虽然耗子喂药的方式有些生猛,不过能够让冬天阴差阳错的醒过来却也是大功一件。尽管冬天的样子看起来似乎还很虚弱,不过这家伙的身体特别抗造,相信他能够坚持到我们走出这个鬼地方。

疲于奔命,云波诡谲的一天终于结束了,我和耗子躺在干燥的沙子里,盖着从上面拿下来的小毯子,沉沉的进入了梦乡。冬天昏睡了好几个小时了,这个时间醒过来也就注定他很难再睡着了,于是他打着个小手电左看右看,一会儿研究放置在角落里的人蛇枯骨,一会儿又端详粗糙却传神的壁画,眉头拧在一起不知在想些什么。

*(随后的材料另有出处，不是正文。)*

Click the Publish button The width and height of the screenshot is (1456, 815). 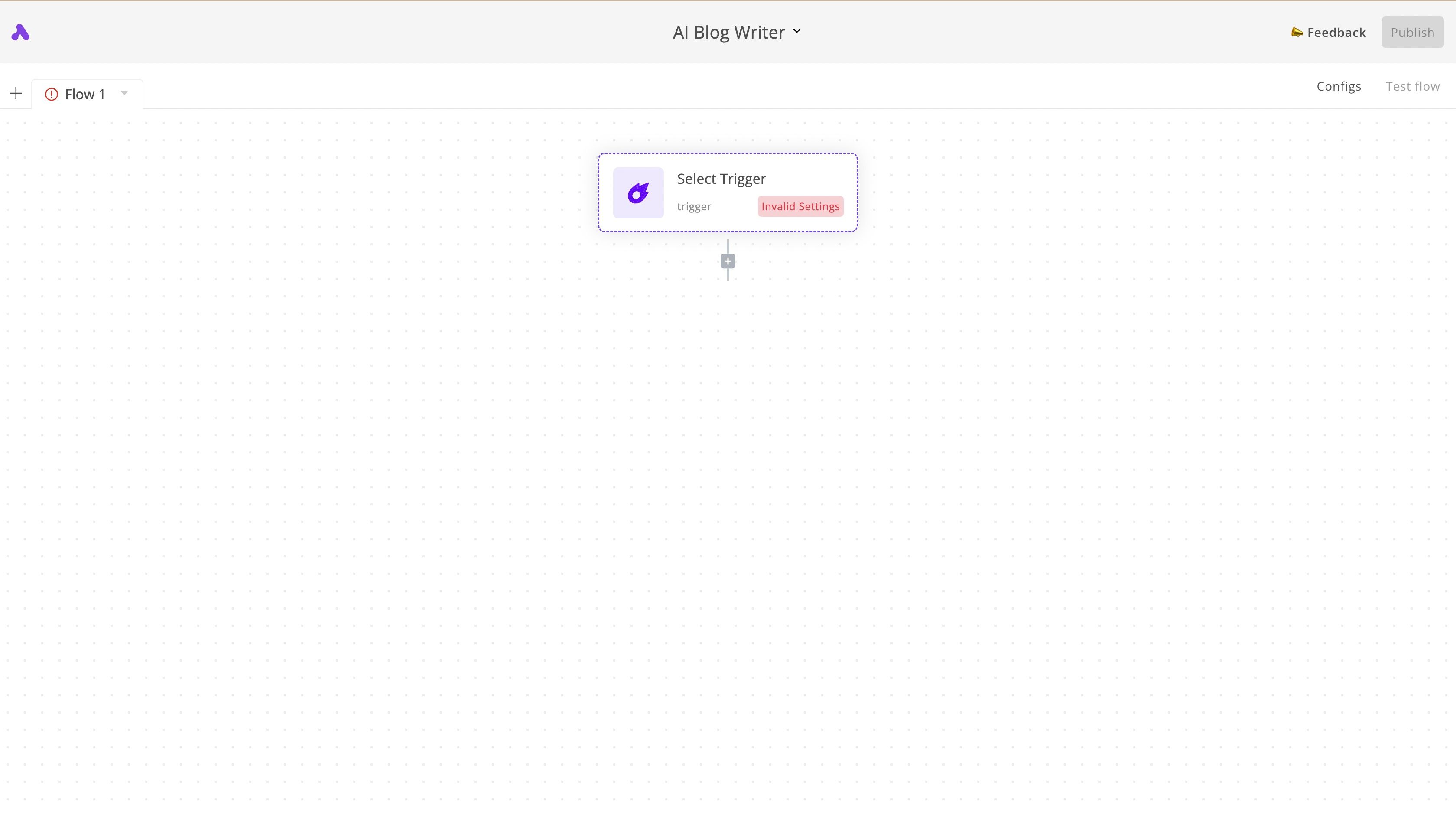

后半夜的风沙又大了起来,即便我们身处地下三米左右的石屋当中,还是能够清楚地听到外面的响动。由于有冬天帮我们守夜放哨,因此我们睡得还算是踏实,即便偶尔被大风路过魔鬼雅丹地貌时发出的呜咽声惊醒,也能在第一时间再次入睡,因此这一夜我和耗子休息的倒也不错。

我是被渴醒的,人在极低温的情况下身体所需的水分并不比高温的时候少,而我睡前又没怎么喝水,因此我这原本应该美美的一觉就这么被搅黄了。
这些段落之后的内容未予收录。